In use for over than a decade, the term “e-learning” describes a range of information technologies at use in schools and corporations for education and training. In e-learning courses, information is presented over computer networks to instructors and pupils who are often in different physical locations, but all accessing the same materials through their PCs.
E-learning represents a wide range of methods for the electronic delivery of information in order to provide education or online training. So on one end, e-learning can be as simple as the instructional DVD that teaches people how to use their PC. Or it can be as complicated as Blackboard a hefty program used for grading and K-12 education.

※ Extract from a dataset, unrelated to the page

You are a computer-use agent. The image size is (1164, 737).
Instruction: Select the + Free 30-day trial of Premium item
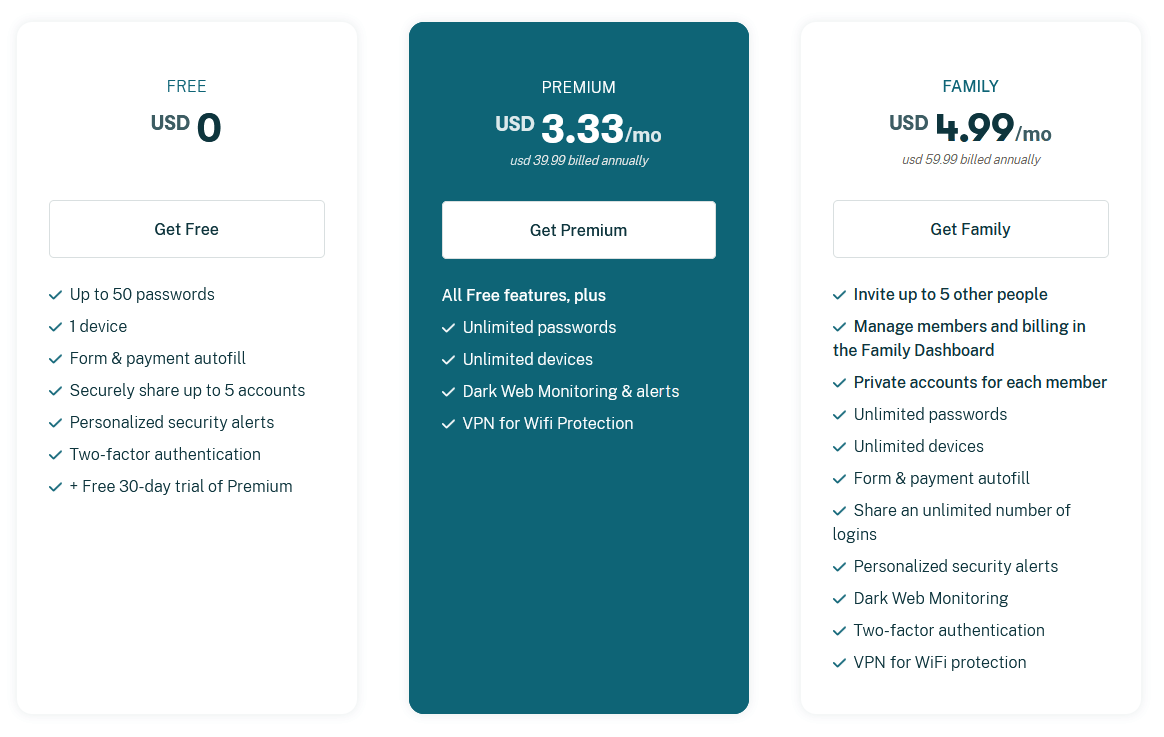click(181, 486)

A really generous interpretation of the notion of “mobile learning” might trace it back to the invention of the abacus. Otherwise, most of the underlying technologies used in e-learning came to be in 1968, when Douglas Englebart first demonstrated an interactive computing environment. Englebart led groups that invented many aspects of the computer we take for granted today, including the mouse and the graphic user interface. But e-learning’s introduction to the mainstream may have come in a more playful way, in 1978, with the release of the Speak and Spell.
The rapid growth of the Internet in the 1990s served as the catalyst for what has become a massive and diverse e-learning industry today. Now with further advances in computer processing speeds and now mobile computing, a whole host of start-ups are helping tackle online education and training challenges through technology. In fact, a 2011 study by Ambient Insight found that the global market for e-learning products topped $30 billion in 2010, and estimated that it would grow to a nearly $50 billion industry by 2014.
But e-learning is generally comprised of two different subgroups: education and training. At times the methods of delivering course materials and connecting participants may look quite similar. The key differences lie within the goals of each group. Educators are hoping to use e-learning tools to improve the process and reach of secondary and higher education, while trainers seek more efficient methods of training a sometimes-global workforce.
Rather than heading in a single direction, it may be more accurate to describe e-learning as headed in several directions, each of them exciting. Inventors and investors speak of niches like “mobile learning,” “tablet learning,” “self-paced learning” and “collaboration-based learning,” though each seems like a component of the larger trend of delivering information to people on their own terms.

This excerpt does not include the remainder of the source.